Sandy snapped his safety belt.
“Now, Mister Jeff,” he remarked, safe behind the roar of their climb. “Go anywhere you like—life preserver and all. I’ll make the tracks ‘sandy’ for you if you want to stop!” He employed a railway expression, whimsically applying it to the airplane instead.
Dick, Larry and the detective, hearing the roar of the engine, delayed not a moment in their dash around the rest of the inlet shore.
They found that the amphibian was well out on the Sound, saw it lift.
It climbed in a northerly direction.
As they reached the vicinity of its starting point and called and searched for Sandy, they heard the drone of another engine and saw the red-and-green and the white flying lights of what must be Tommy’s craft, also going northerly in pursuit.
“There he goes!” Larry cried. “There must be some place in Connecticut that Jeff and the woman with him know about—remember, Tommy’s passenger had him flying in that direction when the seaplane crashed, and the hydroplane boat went that way—by gracious-golly-gravy!

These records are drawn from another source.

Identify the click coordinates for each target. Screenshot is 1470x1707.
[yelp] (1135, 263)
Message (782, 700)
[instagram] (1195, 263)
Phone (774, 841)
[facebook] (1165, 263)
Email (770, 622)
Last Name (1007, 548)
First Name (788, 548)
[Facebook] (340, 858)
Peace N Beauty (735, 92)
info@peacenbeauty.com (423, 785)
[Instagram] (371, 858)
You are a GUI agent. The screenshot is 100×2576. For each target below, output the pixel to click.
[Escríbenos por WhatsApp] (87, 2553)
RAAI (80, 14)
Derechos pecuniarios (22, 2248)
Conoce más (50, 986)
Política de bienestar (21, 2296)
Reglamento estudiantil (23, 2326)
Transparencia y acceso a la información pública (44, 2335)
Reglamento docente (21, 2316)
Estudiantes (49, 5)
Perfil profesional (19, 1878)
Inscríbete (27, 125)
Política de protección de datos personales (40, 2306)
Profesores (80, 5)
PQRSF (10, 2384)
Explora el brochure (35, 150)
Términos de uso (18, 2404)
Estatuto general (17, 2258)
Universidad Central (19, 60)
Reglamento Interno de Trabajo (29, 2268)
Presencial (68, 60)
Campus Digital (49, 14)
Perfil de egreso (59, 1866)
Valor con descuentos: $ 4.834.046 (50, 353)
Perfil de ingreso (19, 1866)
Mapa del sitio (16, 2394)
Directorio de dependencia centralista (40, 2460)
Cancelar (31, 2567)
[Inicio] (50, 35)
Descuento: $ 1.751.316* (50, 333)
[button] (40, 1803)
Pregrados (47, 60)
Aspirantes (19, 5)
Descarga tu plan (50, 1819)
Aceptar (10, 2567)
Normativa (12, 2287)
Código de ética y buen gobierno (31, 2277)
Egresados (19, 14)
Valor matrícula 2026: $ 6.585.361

Do you suppose it could have been the woman who ran off with that other life preserver, while Jeff pretended he was too sick to take up a ship?”
“It could be,” Dick replied. “I’m wondering more about Sandy.”
“Let’s go back to the house and make sure he didn’t stop there to see what Jeff had been doing before,” Larry suggested. “He may have missed going with Jeff. If the woman had been along he’d have had no place and they would have left him here. But there isn’t a trace.”
“No signs of any struggle either,” said the detective who had investigated with his flash.